The number of the words used in stylometric models is arbitrary, with the research suggesting various strata ranging from 50 most frequent words (MFW) to all the words in the data set. A detailed survey of the method was done by Kestemont (2014) in the article “Function Words in Authorship Attribution. From Black Magic to Theory?”, although the article actually does not explicitly name any linguistic theory which would support its premise.

The experiment in this paper follows a typical stylometric pipeline. All the computations and feature extraction were carried out in R (R Core Team, 2017), a programming language for statistical computing, implementing Stylo package (Eder et al., 2016).

3.1 Data set

The data set for this study was compiled in such a way as to ensure that no significant differences between the texts could be attributed to factors other than a variation of authors.

The two authors chosen for the study are columnists of The Guardian, a British daily newspaper. The texts of this newspaper are routinely used for the task of author attribution and clustering in PAN @ CLEF evaluations, a competition on authorship attribution, for a number of reasons. The data set satisfies the criterion of ground-truth data that is necessary to assess the accuracy of the AA method (Chaski, 2013, p. 336) since the authors are verifiable, and the texts are authentic samples of writing free from the observer’s paradox (Labov, 1972, p. 209). By reason of the data coming from the same media source, external editing supposedly affects all texts to a similar extent (if at all) and will not be a crucial factor responsible for the stylistic differences among the texts (Stamatatos, 2013, p. 430).

Andrew Rawnsley and Matthew d’Ancona publish opinion pieces in similar thematic areas (UK politics, Table 1) and have similar sociolinguistic backgrounds. Both are male, are of British origin and currently live in London. Presumably, if the analysis could distinguish between the writings of this pair of authors, it should be successful in other cases.

For the purpose of this experiment, a total of 20 texts by each author were extracted.

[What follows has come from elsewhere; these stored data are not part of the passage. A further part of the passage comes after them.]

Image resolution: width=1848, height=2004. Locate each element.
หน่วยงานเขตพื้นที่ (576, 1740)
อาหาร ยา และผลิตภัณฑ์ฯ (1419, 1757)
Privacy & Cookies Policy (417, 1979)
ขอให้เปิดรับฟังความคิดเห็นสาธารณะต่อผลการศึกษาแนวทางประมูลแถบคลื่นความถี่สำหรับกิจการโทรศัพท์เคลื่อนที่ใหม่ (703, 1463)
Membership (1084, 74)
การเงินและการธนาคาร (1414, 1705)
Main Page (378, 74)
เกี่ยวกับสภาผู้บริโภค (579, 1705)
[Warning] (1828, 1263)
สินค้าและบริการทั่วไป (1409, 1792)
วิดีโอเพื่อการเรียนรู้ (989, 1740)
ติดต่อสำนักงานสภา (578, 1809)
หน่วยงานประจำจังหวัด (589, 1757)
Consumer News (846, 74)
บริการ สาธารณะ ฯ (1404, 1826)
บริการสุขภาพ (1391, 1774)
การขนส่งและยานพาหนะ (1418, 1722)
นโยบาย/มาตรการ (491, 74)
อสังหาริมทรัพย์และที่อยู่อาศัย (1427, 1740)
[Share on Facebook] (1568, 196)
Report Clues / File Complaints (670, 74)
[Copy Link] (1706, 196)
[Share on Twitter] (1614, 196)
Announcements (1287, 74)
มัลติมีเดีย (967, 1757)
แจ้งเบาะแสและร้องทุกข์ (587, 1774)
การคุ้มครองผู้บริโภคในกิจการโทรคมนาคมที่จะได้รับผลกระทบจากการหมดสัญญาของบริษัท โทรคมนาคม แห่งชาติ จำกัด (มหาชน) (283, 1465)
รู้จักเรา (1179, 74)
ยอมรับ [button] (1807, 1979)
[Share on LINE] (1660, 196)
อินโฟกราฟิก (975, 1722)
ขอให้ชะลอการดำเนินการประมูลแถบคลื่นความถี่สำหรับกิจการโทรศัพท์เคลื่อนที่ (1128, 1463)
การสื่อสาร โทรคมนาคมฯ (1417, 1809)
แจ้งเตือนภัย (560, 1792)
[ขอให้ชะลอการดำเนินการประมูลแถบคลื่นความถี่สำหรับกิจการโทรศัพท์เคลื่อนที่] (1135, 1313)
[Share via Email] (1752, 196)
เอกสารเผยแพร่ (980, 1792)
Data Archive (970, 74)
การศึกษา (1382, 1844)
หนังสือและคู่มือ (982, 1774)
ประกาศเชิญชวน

The length of the texts in the data set ranges from 796 to 1618 words.

(6)

Table 1. Distribution of topics in the data set

Topic Rawnsley d’Ancona Total Topic Rawnsley d’Ancona Total

Theresa May 4 2 6 Donald Trump 1 1 2

Brexit 4 4 8 The Handmaid’s Tale 1 1

Politics 3 2 5 Domian Green 1 1

Conservatives 1 1 2 Counter-terrorism Policy 1 1

Budget 2017 1 1 2 Conservative Conference 1 1

Jeremy Corbyn 1 1 Sexual Harassment 1 1

Economic Policy 1 1 Productivity 1 1

Catalonia 1 1 Oxfam 1 1

Aid 1 1 Momentum 1 1

Trump Administration 1 1 Housing 1 1

Freedom of Speech 1 1 Total 20 20 40

3.2 Data annotation

The corpus was annotated using the Multidimensional Analysis Tagger (MAT) (Nini, 2014) for 67 lexicogrammatical features, which proved useful for the investigation of variation in English language in a multidimensional framework by Biber (1995, p. 94), grounded in systemic functional grammar (Halliday, 1985). The categories include, but are not limited to, tense and aspect markers, modals, nominal forms, adverbials, subordination features and lexical classes (Table 3).

Several other tags were manually added to refine that-categories. Adding the tags was deemed important due to the categories below often being used as stance devices (Biber et al., 2015, p. 313) as well as indicating marked word order choices:

68. That subject complement Take the fact that she gave a speech at all.

69. That clause of degree: The word nice has had such a bad press that my fingers hesitate to type it.

70. Subject predicative that-clause: The answer is that he was once a success.

3.3 Feature extraction

The number of occurrences of each of the words in a data set was then calculated and, following other stylometric studies, 100 words of the highest frequency were selected. The contractions (such as it’s instead of it is) were preserved in order to retain the variability of use.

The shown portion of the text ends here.